Maybe I do mean something else. Web browsers currently implement a JavaScript engine and handle the running and memory of that code on the users machine.

Something like Typescript is a great example of an improvement, but Typescript is essentially JavaScript with rules.

Blazor allows JavaScript like interactions, allows the developer to write in C# but gets rendered serverside.

So essentially, I'm looking for a web engine that provides JavaScript like interaction in some other well defined language like Rust, C#, etc.

[–] Kissaki 4 points 3 days ago

Blazor allows JavaScript like interactions, allows the developer to write in C# but gets rendered serverside

Blazor can compile .NET to Webassembly and run that in the web-browser.

[–] [email protected] 4 points 3 days ago* (last edited 3 days ago)

Current web browser engines generally support JavaScript and WebAssembly, and no others (unless via a plugin, as with Java).

So, if I understand you correctly, your options are to find a language that transpiles down to one of those two (several such languages exist), or find an engine that isn't precisely a web engine but supports some alternative language(s). I don't know any useful examples of the latter, but perhaps someone else will chime in with something like that.

[–] [email protected] 2 points 3 days ago

I’m still not totally understanding what you’re looking for. But if you need alternative to JS for writing web UIs check out htmx. It’s still JS lib but its main goal to facilitate hyper text as engine. Meaning you do SSR but with CSR UX. And it’s backend agnostic.

[–] [email protected] 2 points 3 days ago (1 children)

Are you talking about an alternate protocol/language? Closest you're going to get is wasm.

[–] [email protected] 2 points 3 days ago

A few others have pointed me in that direction. Rust compiling to wasm is pretty cool, I have a coworker that has done some stuff in it.

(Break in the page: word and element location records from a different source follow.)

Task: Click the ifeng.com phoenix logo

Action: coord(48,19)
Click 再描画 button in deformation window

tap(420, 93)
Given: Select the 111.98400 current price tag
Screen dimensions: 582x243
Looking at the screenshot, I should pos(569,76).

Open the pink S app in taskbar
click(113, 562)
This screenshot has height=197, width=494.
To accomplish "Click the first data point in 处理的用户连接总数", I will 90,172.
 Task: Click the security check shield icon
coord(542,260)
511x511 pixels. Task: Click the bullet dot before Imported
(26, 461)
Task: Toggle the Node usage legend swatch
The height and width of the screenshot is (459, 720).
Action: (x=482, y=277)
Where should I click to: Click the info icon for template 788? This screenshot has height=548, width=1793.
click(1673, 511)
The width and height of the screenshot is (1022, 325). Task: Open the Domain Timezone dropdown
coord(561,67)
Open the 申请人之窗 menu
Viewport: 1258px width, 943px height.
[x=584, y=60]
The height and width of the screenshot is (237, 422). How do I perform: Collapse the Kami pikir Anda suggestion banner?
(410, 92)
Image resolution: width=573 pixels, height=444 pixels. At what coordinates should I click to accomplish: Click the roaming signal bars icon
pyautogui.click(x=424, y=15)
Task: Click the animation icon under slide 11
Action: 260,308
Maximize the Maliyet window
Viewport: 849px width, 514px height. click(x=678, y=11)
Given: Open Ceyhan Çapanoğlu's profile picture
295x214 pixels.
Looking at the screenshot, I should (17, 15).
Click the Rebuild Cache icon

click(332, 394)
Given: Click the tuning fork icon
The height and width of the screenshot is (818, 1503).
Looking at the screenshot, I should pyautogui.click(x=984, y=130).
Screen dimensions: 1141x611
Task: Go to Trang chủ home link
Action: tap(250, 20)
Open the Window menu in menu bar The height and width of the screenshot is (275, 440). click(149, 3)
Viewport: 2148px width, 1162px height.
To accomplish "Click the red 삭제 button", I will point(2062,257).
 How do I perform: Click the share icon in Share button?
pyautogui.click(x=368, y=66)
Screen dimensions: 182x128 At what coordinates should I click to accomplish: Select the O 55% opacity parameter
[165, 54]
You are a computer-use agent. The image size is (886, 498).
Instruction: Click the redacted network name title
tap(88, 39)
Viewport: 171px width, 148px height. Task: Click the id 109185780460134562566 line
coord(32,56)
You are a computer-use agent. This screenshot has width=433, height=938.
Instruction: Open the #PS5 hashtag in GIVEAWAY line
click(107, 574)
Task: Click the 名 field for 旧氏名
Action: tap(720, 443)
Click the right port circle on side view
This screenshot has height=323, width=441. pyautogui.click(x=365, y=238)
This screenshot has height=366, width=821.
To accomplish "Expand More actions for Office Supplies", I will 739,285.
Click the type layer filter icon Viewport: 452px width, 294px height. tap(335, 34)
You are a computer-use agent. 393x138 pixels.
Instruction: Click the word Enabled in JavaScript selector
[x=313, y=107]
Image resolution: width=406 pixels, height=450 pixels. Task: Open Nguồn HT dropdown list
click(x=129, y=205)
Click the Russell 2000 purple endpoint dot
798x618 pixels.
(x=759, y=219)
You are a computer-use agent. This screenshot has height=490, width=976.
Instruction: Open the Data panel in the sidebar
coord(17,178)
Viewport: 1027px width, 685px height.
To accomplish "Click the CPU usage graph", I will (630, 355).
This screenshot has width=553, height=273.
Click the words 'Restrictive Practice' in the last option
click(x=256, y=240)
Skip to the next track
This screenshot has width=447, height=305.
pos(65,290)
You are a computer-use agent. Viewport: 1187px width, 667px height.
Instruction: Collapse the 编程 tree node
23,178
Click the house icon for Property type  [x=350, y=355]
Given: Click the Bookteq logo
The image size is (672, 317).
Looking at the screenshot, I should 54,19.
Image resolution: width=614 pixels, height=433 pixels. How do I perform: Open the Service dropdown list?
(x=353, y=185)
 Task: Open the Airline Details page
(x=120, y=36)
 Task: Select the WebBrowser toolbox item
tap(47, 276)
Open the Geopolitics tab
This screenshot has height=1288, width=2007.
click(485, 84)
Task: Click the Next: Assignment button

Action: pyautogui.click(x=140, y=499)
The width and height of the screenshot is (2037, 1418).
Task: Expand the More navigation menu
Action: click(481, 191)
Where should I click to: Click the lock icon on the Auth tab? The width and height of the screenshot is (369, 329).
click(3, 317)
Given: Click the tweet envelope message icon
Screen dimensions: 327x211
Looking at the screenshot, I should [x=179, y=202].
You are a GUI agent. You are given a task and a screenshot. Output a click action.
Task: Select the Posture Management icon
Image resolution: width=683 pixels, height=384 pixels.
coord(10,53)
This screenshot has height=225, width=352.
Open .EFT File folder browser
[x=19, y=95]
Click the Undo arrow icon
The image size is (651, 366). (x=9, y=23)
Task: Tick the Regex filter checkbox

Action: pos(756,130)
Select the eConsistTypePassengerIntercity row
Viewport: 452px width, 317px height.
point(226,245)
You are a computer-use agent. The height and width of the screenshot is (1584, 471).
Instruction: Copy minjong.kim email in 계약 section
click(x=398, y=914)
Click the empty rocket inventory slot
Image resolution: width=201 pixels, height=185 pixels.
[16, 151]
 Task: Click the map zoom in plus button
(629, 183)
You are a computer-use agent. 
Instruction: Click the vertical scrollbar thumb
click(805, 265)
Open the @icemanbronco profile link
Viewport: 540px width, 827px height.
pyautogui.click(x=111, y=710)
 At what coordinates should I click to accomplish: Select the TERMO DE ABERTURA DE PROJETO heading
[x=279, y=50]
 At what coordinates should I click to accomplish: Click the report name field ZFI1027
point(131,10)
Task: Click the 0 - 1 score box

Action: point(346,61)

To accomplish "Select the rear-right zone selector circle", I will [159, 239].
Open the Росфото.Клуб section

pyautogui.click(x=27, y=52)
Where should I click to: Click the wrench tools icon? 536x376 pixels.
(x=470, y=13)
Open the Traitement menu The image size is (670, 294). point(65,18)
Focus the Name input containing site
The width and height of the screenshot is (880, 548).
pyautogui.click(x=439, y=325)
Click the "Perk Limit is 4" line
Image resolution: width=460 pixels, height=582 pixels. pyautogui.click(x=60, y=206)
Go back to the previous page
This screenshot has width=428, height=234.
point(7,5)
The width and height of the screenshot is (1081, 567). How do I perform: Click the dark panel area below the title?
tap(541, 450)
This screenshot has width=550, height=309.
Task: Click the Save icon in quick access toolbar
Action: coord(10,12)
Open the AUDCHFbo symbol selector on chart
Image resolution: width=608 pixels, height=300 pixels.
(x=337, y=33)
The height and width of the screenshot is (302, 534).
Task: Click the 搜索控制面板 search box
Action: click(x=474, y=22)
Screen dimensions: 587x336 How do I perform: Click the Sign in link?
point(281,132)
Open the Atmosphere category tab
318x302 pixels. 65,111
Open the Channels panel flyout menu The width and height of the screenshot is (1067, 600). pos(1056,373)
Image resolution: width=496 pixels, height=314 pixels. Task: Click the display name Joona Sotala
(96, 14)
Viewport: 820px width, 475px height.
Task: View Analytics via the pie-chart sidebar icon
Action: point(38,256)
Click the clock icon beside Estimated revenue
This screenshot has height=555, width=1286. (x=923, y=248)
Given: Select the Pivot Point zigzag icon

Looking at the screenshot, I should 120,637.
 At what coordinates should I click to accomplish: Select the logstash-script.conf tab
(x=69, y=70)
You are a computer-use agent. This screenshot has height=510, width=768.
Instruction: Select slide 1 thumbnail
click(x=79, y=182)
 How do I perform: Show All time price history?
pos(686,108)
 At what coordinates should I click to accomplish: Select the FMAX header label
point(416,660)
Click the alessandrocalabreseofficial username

[–] [email protected] 2 points 3 days ago

I did find the servo.org project!

I will start digging into this one, as I see upvotes have been gathering.

[–] [email protected] 2 points 3 days ago (2 children)

If anyone is aware of stuff, I will beg you to share anything in Rust. I have this naive imaginary world where applications this common can be implemented in Rust, and speed the adoption of RISC-V.

[–] [email protected] 2 points 3 days ago* (last edited 3 days ago)

I'm not 100% confident I've understood the assignment, but I've been playing with a couple of app frameworks in rust that target the Web that might be of interest to you.

Dioxus - Reactive framework. Document markup is html with its own syntax, styling is CSS but all scripting is rust. Cross platform (web, android, ios [xcode required], linux, mac, windows) but using webviews for all of those, definitely Web first.

slint - Reactive framework again, has its own Domain Specific Language (DSL) for markup that's not too distant from an html/css hybrid. Simple scripting can be done in the DSL but it also ties trivially into the rust side. This does its own rendering rather than generating html documents or using a webview, I believe even when targeting the web (via wasm).

Tauri - Gets brought up a lot when talking about web apps in rust, but I haven't dug into it.

If looking into any of these sounds like the sort of thing you might be after, then I suggest having a scroll through AreWeGuiYet for other rust GUI frameworks. If I remember correctly, a significant fraction of those target web technologies, althought the filters on that website have never been all that useful.

[–] [email protected] 2 points 3 days ago (1 children)

DOM interfacing is lackluster with wasm still, but you can certainly compile rust to wasm.

[–] [email protected] 1 points 3 days ago

Yep. And that's the route I'm looking at now. Thanks!